Moscow Metro station

Kiyevskaya (Ки́евская) is a Moscow Metro station in the Dorogomilovo District, Western Administrative Okrug, Moscow. It is on the Koltsevaya Line, between Park Kultury and Krasnopresnenskaya stations. It is named after the nearby Kiyevsky Rail Terminal. The design for the station was chosen in an open competition held in Ukraine; the entry submitted by the team of E. I. Katonin, V. K. Skugarev, and G. E. Golubev placed first among 73 others and it became the final design. Kievskaya features low, square pylons faced with white marble and surmounted by large mosaics by A.V. Myzin celebrating Russo-Ukrainian unity. Both the mosaics and the arches between the pylons are edged with elaborate gold-colored trim. At the end of the platform is a portrait of Vladimir Lenin.

The entrance to the station, which is shared with both of the other two Kievskaya stations, is built into the Kiev railway station.
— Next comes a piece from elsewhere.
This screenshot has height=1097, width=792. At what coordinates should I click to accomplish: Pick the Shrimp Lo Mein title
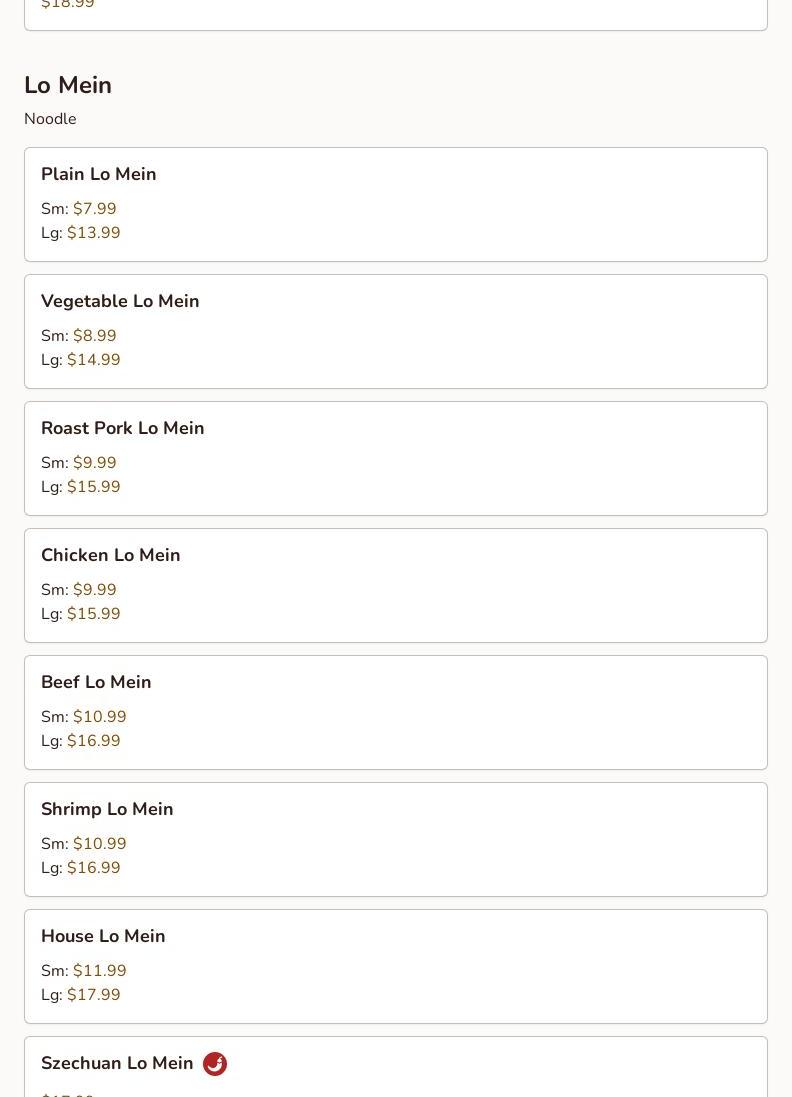107,809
With the completion of the segment of track between Belorusskaya and Park Kultury in 1954 the Koltsevaya Line became fully operational with trains running continuously around the loop for the first time.

One of the station's entrances is topped by a reproduction of an Art Nouveau Paris Metro entrance by Hector Guimard, given by the Régie autonome des transports parisiens in 2006 in exchange for an artwork by Russian artist Ivan Lubennikov installed at Madeleine station in Paris.

==Transfers==
From this station passengers can transfer to Kiyevskaya on the Arbatsko-Pokrovskaya Line and Kiyevskaya on the Filyovskaya Line.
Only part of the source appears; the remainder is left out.